One remembers other cases involving the shadowy world of assassins in European cities, including the Turkish gunman who nearly killed Pope John Paul II in 1981. Conspiracy theories still abound about that case. Kurdish leaders were murdered in Vienna in 1989 and Berlin in 1992 by Iranian hit teams, and there are even persistent rumors, ferociously denied, that the present president of Iran, Mahmoud Ahmadinejad, was somehow involved in the Vienna case. The Kurds fighting for autonomy or independence in Turkey, Iraq, Iran, and Syrian have no end of enemies, and no shortage of vendettas among themselves. So it is no wonder the Paris killings have such a puzzling, and such a sinister, air about them.
“What is stunning about these murders is that on the one hand they were so amateurish,” says Rusen Werdi, head of the human rights office at the Kurdish Institute, a mainstream organization in Paris, “and on the other hand they are so professional.”

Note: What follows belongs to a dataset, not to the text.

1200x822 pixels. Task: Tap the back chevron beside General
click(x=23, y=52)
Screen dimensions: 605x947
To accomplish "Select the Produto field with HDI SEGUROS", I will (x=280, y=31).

The most obvious example of that paradox is the video captured by the news crews that flocked to Rue Lafayette when the corpses of the three Kurdish activists were first discovered in the dark early morning of Jan. 10, more than 13 hours after they were shot. Clearly visible in the corners of several video clips, standing just outside the doors of 147 watching the crime scene investigators go in and out, is a man who looks very much like 30-year-old Omer Guney, who worked with two of the victims as a driver, translator, and factotum.
Later that day, according to members of the Kurdish community, Guney took part in protests against the killings, and that weekend he went to a memorial service for the dead. For good measure Guney visited the police voluntarily and told them his story of seeing the victims the day they were murdered, but he didn’t seem to realize there were closed circuit cameras that recorded him going in and out of the building at times decisively different than those he gave. He was filmed leaving the apartment with a heavy bag, which later showed traces of gunpowder. And thus he quickly became the prime suspect.

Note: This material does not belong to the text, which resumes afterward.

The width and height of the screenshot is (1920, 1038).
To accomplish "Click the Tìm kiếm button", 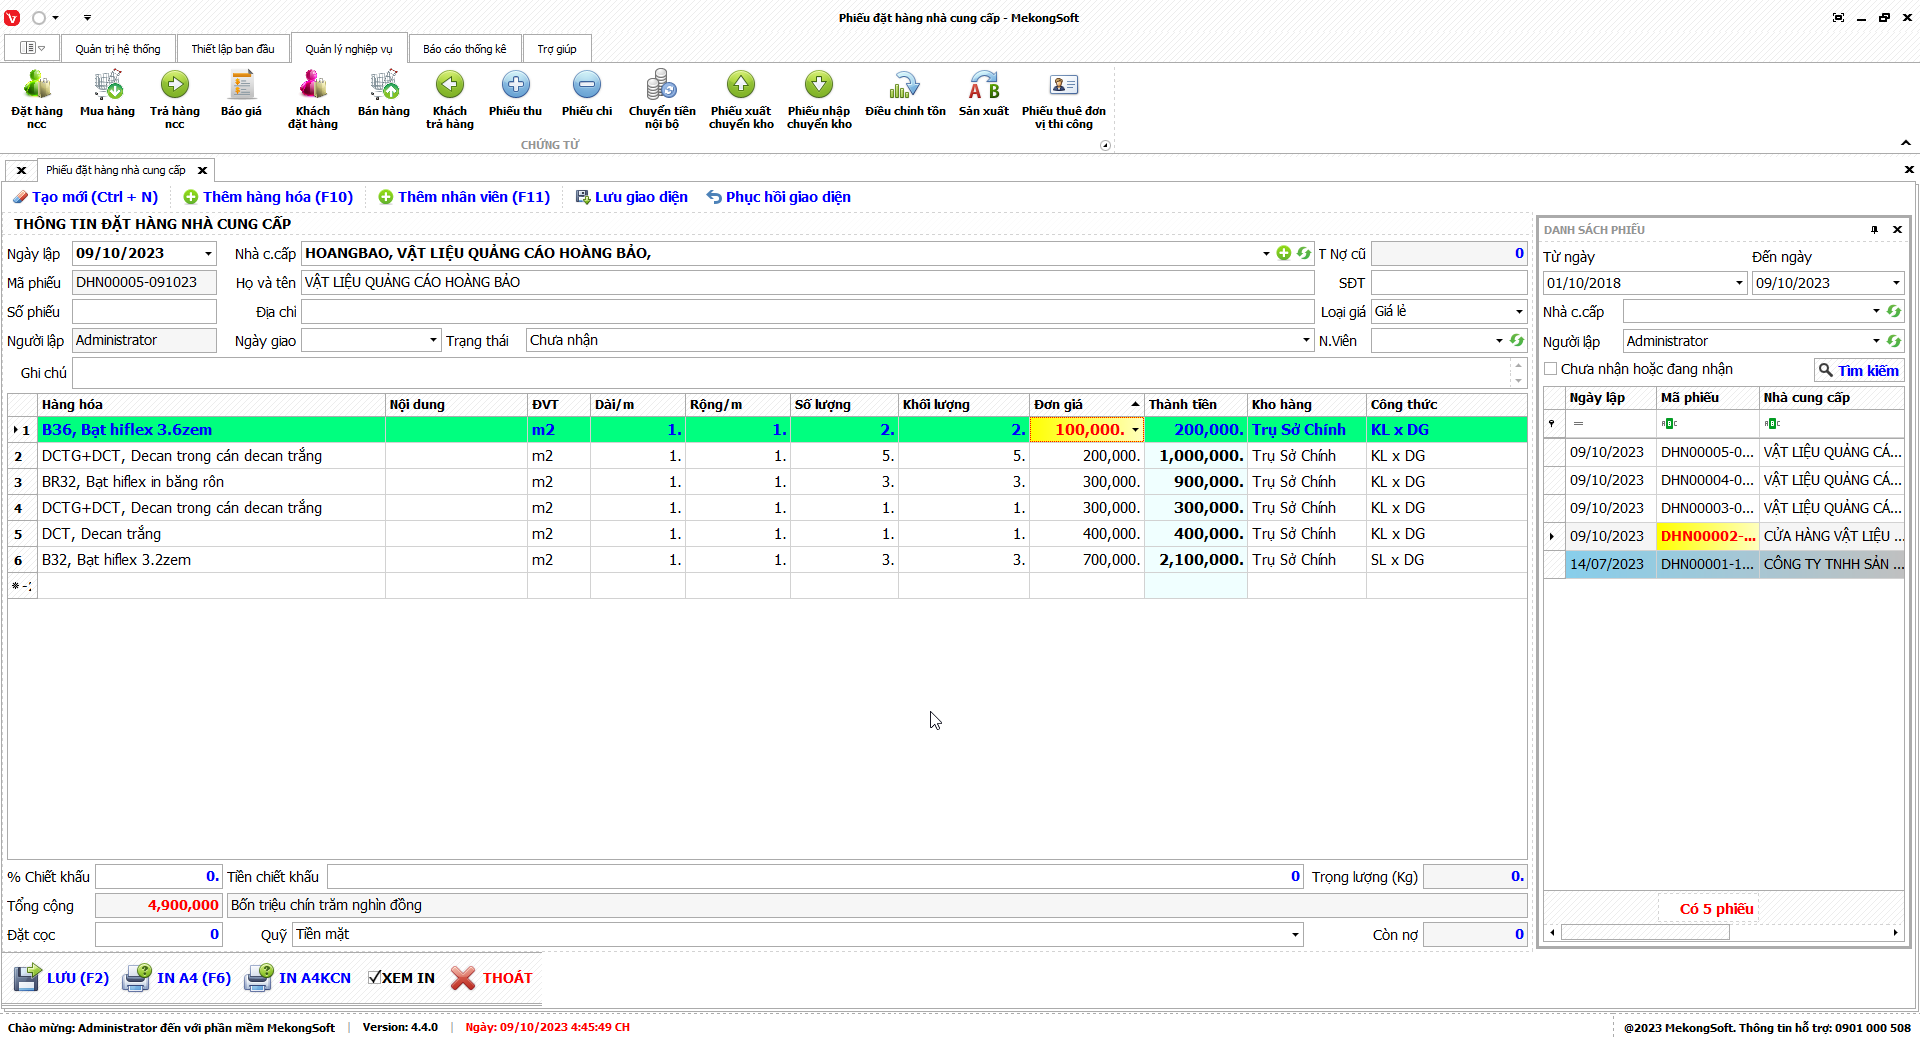I will coord(1858,371).
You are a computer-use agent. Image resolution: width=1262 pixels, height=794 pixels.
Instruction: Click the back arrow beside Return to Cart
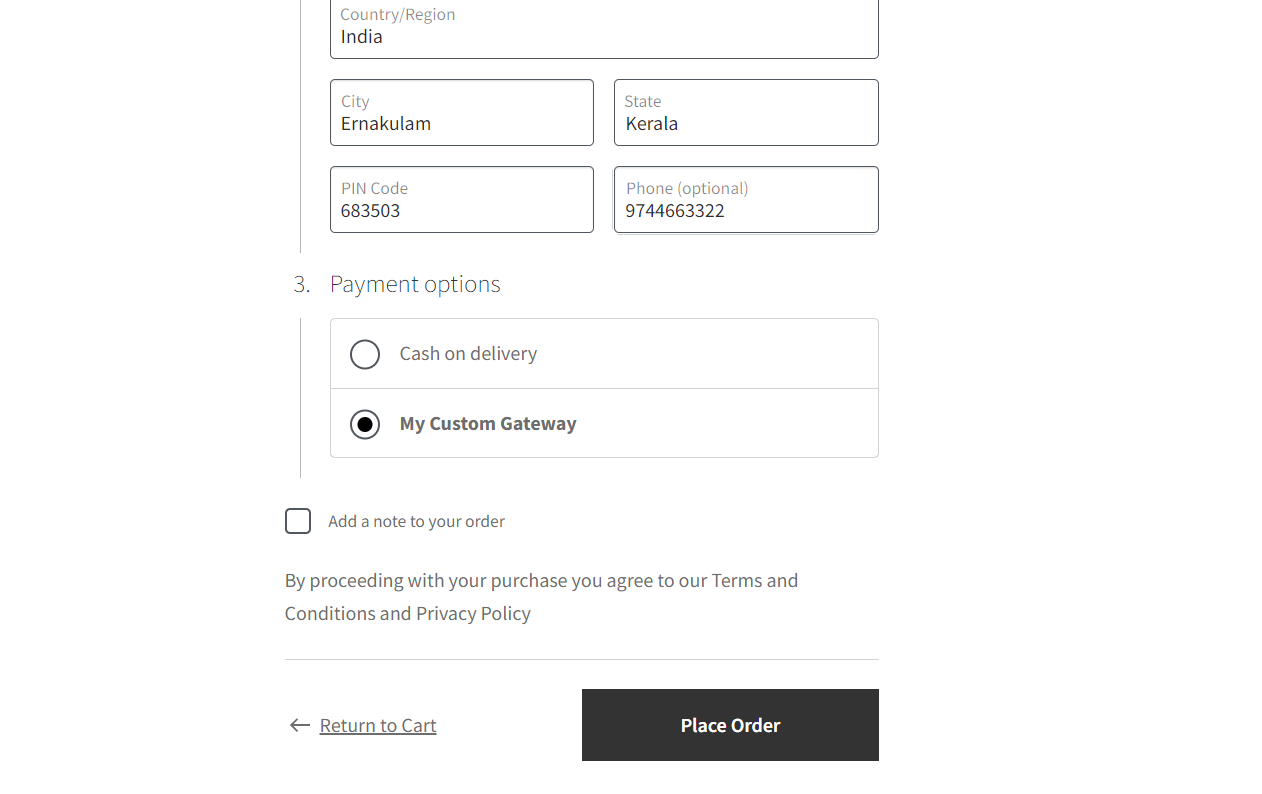(299, 725)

This is not exactly the performance of a professional hit man. And yet, the shooting itself appears to have been just that. The office-apartment of what is called the Kurdish Information Bureau was up one flight of stairs in a gray, 19th-century building with a chiseled stone arch above a battered wooden door and a wrought-iron balcony on one of the upper floors. Two of the rooms look out on the busy street just a few feet above the heads of pedestrians and the customers who are constantly going in and out of the electronic supply store and the little grocery next door at midday on a Wednesday, which was the time of the killing. But the third room of the office is at the back, and that is where the assassin apparently persuaded all three women to go.

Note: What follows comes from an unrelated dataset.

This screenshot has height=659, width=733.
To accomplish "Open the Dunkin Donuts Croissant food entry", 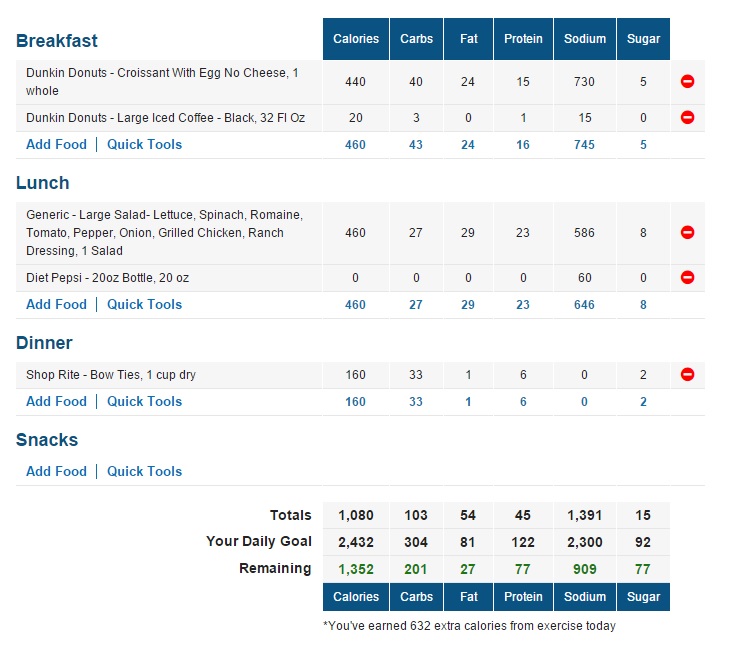I will [x=162, y=82].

Paris public prosecutor François Molins has said there were no signs of struggle. Indeed, four glasses of water were found in the room, one presumably offered to the assassin. Each of the women was killed with three or, in one case, four bullets to the head, the impact so close and powerful that their eyes came out of their sockets. Ten shots. Apparently no misses. And it seems no one heard a sound, leading to the presumption that the killer—or killers—used a silencer.
“There is very serious evidence that [Guney] committed the assassination,” says Fayik Yagizay, the observer of the (Kurdish) Democratic People’s Party at the European Parliament, who knew all three victims and is openly sympathetic to the PKK. “But my personal view is that he was not alone. It is impossible that one person can kill three women.” Other Kurdish activists note that two of the victims, Sakine Cansiz and Leyla Soylemez, had fought in the mountains of Turkey. Indeed, the 55-year-old Cansiz was one of the cofounders of the PKK. They were not pushovers.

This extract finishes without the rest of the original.